Baseball is New England’s sport. This is where baseball evolved. When I was a boy growing up in Connecticut, we sometimes could not raise a quorum for a decent game of baseball, even with “ghost runners,” and instead played a game called “One-a-Cat” (or “One Old Cat”). This was a game played with only two bases. The batter hit the ball and ran between the two bases, scoring with each base he reached, and stopping at either base to bat again. He could be put out if a fielder caught the batted ball on the fly, or if a fielder could hit him with the ball between the bases. Much later, some Indian and Pakistani colleagues introduced me to cricket, and the resemblance was amazing. Add a wicket and bail to one-a-cat, and you’re playing cricket. Put in a couple more bases, and you’re playing baseball (in primitive baseball, or “town ball,” the runner could be put out if hit by a thrown ball).
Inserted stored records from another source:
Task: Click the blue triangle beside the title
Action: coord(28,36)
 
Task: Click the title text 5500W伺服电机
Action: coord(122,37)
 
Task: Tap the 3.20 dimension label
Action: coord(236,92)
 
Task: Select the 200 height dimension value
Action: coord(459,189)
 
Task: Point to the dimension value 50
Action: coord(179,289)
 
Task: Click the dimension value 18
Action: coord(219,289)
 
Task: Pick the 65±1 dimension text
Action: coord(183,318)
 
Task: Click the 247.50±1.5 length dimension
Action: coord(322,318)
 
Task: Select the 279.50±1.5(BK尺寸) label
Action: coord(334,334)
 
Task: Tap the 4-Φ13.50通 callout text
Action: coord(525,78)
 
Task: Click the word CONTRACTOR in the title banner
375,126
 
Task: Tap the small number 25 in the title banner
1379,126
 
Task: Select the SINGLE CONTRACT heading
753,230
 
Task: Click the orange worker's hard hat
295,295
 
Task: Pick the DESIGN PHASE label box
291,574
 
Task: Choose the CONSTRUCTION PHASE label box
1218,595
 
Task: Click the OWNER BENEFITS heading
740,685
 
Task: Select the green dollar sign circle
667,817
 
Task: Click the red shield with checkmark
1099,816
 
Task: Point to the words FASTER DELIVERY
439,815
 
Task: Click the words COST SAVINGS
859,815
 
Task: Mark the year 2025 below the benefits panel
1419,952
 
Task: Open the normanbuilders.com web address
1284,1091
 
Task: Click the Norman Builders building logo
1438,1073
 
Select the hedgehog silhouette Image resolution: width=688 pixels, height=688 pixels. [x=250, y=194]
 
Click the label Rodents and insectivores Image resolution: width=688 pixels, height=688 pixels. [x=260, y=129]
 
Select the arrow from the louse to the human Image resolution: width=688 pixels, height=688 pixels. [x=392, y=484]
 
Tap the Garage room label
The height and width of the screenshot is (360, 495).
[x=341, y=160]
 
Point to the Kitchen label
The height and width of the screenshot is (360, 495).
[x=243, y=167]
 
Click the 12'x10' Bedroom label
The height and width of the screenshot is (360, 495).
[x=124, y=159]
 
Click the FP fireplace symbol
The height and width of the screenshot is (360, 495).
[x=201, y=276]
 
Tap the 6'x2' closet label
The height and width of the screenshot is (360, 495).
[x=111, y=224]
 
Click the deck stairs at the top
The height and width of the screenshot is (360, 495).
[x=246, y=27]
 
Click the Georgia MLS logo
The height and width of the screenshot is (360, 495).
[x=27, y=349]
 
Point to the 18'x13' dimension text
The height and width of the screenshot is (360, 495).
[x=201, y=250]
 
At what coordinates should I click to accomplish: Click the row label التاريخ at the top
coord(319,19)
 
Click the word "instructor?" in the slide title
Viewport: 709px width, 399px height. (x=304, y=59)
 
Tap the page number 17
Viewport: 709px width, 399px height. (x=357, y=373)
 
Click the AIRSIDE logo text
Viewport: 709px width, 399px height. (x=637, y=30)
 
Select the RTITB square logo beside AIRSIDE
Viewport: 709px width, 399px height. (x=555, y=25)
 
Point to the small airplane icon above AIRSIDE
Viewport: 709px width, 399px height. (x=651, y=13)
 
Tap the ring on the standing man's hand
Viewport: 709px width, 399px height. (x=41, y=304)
The Red Sox are now a regular baseball team, not some cheesy tragedy. They won for the same reasons the Patriots won – competence at every position, bench strength, and consistent execution. If they lose, it will be for lacking one of those elements. There will be no superstitious nonsense about curses, no talk about malign fate. We can instead talk about starting the runner on 3-and-2, bunts, middle relief, shifts, and pitch selection. Baseball is baseball, not metaphysics. Let’s ignore the lunar eclipse during game 4, shall we?
OK, Cubs, White Sox – are you listening? Get going, pick up some of those free agents (including 2/3 of the Red Sox), work a little harder on the farm teams, and get the job done. The Cubs in next year’s Series? It could happen.